◆ **Work required**
Every line in the data below that has the word "computer" should be returned.

=== Exercise input ===

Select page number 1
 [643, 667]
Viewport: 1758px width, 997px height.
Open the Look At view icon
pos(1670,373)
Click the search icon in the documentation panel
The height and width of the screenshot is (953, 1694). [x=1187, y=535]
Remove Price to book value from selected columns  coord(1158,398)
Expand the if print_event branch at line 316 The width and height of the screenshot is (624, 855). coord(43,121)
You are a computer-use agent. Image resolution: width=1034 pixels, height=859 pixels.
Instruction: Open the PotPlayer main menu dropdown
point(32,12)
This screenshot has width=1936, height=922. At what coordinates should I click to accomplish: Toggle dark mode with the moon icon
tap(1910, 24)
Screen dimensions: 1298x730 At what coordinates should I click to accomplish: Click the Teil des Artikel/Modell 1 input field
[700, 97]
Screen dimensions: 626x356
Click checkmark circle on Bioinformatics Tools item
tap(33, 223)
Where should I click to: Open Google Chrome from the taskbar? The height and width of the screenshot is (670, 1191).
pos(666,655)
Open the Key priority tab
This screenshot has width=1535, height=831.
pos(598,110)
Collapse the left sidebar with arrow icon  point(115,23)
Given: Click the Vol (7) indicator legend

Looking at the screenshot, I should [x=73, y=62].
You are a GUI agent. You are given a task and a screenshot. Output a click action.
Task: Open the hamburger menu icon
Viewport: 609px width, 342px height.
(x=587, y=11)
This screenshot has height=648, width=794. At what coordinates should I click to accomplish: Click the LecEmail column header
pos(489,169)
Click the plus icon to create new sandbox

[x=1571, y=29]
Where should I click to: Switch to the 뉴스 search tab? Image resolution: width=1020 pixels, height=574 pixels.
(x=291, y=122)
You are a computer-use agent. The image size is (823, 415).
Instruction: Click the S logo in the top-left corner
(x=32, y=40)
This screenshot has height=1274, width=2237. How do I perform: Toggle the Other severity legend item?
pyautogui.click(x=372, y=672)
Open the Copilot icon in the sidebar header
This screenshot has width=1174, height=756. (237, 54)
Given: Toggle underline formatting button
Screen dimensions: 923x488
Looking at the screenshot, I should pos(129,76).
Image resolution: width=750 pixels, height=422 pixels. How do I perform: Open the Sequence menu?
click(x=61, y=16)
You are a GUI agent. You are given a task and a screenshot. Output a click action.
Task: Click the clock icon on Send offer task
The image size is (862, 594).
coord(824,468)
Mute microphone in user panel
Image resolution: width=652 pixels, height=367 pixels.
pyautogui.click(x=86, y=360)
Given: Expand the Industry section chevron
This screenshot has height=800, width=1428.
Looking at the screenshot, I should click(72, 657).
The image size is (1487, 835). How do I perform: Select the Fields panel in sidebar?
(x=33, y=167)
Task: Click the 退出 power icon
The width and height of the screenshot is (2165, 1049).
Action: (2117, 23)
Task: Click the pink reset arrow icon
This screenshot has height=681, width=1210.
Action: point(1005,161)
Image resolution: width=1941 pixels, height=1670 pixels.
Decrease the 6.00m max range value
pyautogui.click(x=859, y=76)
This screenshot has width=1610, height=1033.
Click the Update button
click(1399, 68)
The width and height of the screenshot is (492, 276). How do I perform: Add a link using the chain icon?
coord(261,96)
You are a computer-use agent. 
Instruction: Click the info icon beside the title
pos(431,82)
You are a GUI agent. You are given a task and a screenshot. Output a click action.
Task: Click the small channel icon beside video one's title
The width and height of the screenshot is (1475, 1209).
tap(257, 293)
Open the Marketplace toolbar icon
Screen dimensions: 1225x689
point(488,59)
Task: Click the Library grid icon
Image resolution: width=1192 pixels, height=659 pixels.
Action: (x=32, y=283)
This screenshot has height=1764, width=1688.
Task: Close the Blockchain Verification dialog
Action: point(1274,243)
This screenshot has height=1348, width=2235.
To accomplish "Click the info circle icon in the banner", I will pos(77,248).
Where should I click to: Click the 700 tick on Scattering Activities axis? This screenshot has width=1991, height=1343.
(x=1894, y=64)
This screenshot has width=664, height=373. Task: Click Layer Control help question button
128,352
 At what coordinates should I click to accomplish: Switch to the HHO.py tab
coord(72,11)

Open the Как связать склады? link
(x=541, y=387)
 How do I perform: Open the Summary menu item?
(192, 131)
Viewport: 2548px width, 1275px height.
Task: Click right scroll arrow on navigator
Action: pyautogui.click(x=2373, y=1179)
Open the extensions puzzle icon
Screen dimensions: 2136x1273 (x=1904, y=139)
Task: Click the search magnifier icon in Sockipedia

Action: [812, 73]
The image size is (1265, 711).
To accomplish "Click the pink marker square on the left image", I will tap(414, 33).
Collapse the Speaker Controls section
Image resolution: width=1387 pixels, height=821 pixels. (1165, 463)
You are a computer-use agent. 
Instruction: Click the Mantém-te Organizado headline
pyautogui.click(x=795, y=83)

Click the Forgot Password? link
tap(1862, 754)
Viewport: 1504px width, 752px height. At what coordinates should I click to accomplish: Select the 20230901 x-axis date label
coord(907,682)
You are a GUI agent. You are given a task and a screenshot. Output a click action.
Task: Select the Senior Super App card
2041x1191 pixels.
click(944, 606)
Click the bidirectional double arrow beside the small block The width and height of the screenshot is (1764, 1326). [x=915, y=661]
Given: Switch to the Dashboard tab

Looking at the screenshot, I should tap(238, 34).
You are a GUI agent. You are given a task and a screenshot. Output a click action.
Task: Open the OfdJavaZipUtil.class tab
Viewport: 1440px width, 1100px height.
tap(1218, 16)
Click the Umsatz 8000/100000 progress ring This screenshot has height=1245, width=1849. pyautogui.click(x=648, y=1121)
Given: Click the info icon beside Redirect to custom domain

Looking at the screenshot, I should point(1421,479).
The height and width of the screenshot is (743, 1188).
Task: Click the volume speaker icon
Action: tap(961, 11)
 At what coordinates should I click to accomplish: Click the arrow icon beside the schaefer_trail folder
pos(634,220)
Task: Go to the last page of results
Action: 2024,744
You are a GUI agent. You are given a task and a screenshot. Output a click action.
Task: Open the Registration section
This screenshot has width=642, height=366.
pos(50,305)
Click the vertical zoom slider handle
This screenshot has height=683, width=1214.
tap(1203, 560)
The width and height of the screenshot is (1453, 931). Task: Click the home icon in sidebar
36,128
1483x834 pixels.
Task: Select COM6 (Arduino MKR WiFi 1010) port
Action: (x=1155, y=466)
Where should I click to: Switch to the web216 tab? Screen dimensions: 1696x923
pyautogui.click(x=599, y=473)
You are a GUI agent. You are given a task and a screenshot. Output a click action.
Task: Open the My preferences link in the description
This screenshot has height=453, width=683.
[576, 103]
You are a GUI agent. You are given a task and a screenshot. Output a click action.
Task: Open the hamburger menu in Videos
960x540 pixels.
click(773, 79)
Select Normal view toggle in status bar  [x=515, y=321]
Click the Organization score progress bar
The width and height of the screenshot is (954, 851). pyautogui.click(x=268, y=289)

===

◆ **Your solution**
You are a computer-use agent. Image resolution: width=1034 pixels, height=859 pixels.
You are a computer-use agent. The image size is (823, 415).
You are a computer-use agent. 
You are a computer-use agent. 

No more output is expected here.